START Information given
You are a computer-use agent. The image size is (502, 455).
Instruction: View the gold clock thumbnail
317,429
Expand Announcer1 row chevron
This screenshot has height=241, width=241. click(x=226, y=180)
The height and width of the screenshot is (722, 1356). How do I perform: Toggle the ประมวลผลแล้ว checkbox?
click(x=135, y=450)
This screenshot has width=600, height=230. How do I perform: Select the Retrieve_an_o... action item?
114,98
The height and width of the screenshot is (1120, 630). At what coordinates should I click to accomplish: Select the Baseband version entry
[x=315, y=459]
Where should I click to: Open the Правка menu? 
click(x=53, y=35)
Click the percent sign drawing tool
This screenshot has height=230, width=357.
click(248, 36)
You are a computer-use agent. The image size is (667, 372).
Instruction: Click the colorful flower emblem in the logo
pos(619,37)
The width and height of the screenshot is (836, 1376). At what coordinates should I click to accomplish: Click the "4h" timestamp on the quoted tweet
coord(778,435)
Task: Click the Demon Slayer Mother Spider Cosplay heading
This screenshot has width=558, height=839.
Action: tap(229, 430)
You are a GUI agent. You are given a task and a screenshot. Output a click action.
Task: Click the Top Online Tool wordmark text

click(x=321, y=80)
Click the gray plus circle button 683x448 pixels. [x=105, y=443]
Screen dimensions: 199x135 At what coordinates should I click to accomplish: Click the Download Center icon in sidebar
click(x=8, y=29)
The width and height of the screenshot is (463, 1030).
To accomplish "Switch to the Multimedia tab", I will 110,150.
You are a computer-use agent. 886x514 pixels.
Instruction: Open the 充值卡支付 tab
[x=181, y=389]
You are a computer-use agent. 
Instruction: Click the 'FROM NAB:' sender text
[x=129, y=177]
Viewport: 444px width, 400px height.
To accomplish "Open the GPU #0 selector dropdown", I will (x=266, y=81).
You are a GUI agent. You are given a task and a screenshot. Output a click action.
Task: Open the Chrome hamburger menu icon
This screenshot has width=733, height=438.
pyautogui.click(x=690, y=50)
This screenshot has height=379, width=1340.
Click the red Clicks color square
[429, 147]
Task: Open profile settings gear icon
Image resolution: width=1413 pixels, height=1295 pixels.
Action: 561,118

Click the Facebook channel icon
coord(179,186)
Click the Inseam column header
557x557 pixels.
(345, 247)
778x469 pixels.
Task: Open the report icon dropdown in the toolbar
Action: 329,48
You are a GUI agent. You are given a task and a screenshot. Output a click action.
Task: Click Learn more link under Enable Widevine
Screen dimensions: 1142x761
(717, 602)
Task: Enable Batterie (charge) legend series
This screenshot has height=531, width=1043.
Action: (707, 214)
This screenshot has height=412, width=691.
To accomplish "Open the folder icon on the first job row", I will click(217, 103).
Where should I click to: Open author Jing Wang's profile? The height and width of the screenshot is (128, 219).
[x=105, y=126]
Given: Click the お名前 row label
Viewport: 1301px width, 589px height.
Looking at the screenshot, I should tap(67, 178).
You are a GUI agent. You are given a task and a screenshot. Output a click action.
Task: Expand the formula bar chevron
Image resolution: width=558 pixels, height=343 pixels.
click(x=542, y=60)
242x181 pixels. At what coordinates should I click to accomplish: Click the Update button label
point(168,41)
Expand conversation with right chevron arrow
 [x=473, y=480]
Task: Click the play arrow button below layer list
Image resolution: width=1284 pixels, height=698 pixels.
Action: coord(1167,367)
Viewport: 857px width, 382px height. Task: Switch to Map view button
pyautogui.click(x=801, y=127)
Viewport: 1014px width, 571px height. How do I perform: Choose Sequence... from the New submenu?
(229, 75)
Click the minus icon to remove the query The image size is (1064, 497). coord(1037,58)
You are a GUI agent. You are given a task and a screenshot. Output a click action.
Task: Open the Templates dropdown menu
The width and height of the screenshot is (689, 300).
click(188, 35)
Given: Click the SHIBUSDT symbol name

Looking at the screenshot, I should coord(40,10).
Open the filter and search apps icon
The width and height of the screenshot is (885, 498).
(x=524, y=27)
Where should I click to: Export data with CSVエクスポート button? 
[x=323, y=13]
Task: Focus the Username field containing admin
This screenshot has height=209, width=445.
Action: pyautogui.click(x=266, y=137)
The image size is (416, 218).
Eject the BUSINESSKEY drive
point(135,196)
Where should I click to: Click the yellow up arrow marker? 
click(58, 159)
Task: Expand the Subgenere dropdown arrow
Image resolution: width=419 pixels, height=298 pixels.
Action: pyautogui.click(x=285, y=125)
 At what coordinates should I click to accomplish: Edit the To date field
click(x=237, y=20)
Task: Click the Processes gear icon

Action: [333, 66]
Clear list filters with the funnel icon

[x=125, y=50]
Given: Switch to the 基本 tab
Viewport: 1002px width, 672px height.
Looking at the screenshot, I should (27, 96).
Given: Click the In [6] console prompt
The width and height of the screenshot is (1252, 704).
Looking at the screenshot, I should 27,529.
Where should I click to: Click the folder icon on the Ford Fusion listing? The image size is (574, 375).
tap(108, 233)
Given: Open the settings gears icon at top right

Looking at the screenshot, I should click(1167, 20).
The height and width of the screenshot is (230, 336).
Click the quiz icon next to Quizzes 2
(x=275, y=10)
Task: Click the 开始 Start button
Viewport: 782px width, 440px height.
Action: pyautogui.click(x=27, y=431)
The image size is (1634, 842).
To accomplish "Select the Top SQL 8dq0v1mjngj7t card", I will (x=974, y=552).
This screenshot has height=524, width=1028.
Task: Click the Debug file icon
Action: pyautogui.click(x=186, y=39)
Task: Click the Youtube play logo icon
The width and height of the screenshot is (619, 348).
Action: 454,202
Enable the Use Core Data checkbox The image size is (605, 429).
END Information given
### Work instructions
Copy each line of the data that contains the word "computer".

### Result below
You are a computer-use agent. The image size is (502, 455).
You are a computer-use agent. The image size is (667, 372).
You are a computer-use agent. 886x514 pixels.
You are a computer-use agent. 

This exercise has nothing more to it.